Although many authors investigating the arterial system of the spinal cord touched the subject of the veins, they were treated in the marginal way. The information was usually restricted to the statements that the veins run together with the arteries. None of the above-mentioned papers has been concerned with the venous system of the human foetal spinal cord.

Recently there have been several publications dealing with this problem, but their authors focused mainly on the venous system of the animal spinal cord [8].

In such circumstances, present investigations due to the use of scanning microscope enabling almost unfailingly to determine the type of blood vessel, cast more light on the problem of the veins of the human foetal spinal cord.
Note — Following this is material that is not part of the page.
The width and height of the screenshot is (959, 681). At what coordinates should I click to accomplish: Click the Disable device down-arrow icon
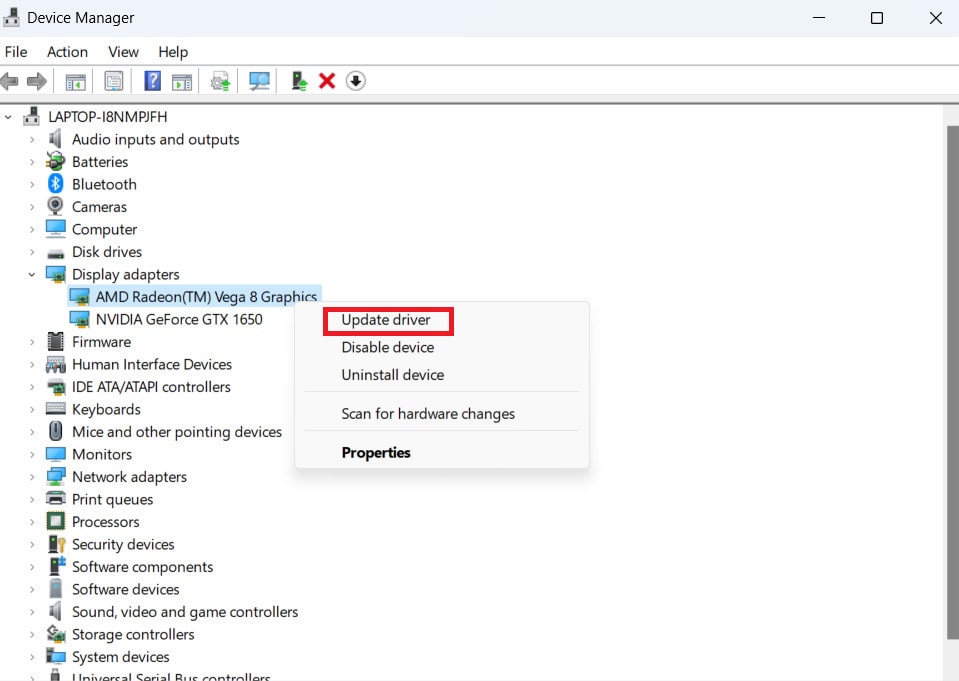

The aim of this work was the observation of the venous system of the human spinal cord during the foetal development, using the technique of vascular corrosion casts and scanning electron microscopy [9, 10], which gives high resolution pictures of the vascular network. Only few publications have been concerned with the arterial system of the spinal cord during the prenatal development. For that reason the authors of this paper have undertaken the investigation.

MATERIALS AND METHODS

The investigation of the vascular system of grey and white matter of the spinal cord was carried out on 16 human foetal cadavers ranging in crown-rump length 150–235 mm, which was about 17–23 weeks from the conception. After the foetal vascular system was rinsed with heparinised physiological saline and fixed with fixing agent (0.66% paraformaldehyde/0.08% glutarate aldehyde), it was filled through the ascending aorta with the synthetic resin Mercox CL-2r/2B with an additive of methyl metacrylate monomer. After polymerisation of the resin at 55°C, the spinal columns with spinal cords and meninges were isolated. Then demineralisation of the soft tissues was carried out in 5% trichloro-acetic acid followed by maceration in 10–15% KOH alternating with distilled water. The obtained specimens were then rinsed thoroughly in distilled water, freeze-dried and coated with gold, and finally analysed under the scanning electron microscope JEOL JSM 35 CF.

RESULTS AND DISCUSSION

The venous system of the foetal spinal cord exhibits great variability as to the number, course and localisation of the vessels. It contains numerous anastomoses with internal spinal venous plexuses, which include anterior and posterior radicular veins. Large arteries running on the surface of the spinal cord are accompanied by homoname veins. In case of large vascular trunks in the foetus, veins had usually larger diameter than the arteries (Figs. 1, 2).

Zawilinski_01.tif

Figure 1. Anterior spinal vessels; ASA — anterior spinal artery; VSA — anterior spinal vein; VL — lateral vein. Note the differences in the imprints of the endothelial nuclei of arteries and veins. 20 week’s crown-rump length. Bar 100 μm.

Zawilinski_02.tif

Figure 2. Anterior aspect of the spinal cord; ARA — anterior radicular artery; VRA — anterior radicular vein; VL — lateral vein; ASA — anterior spinal artery; VSA — anterior spinal vein. 23 week’s crown-rump length. Bar 1000 μm.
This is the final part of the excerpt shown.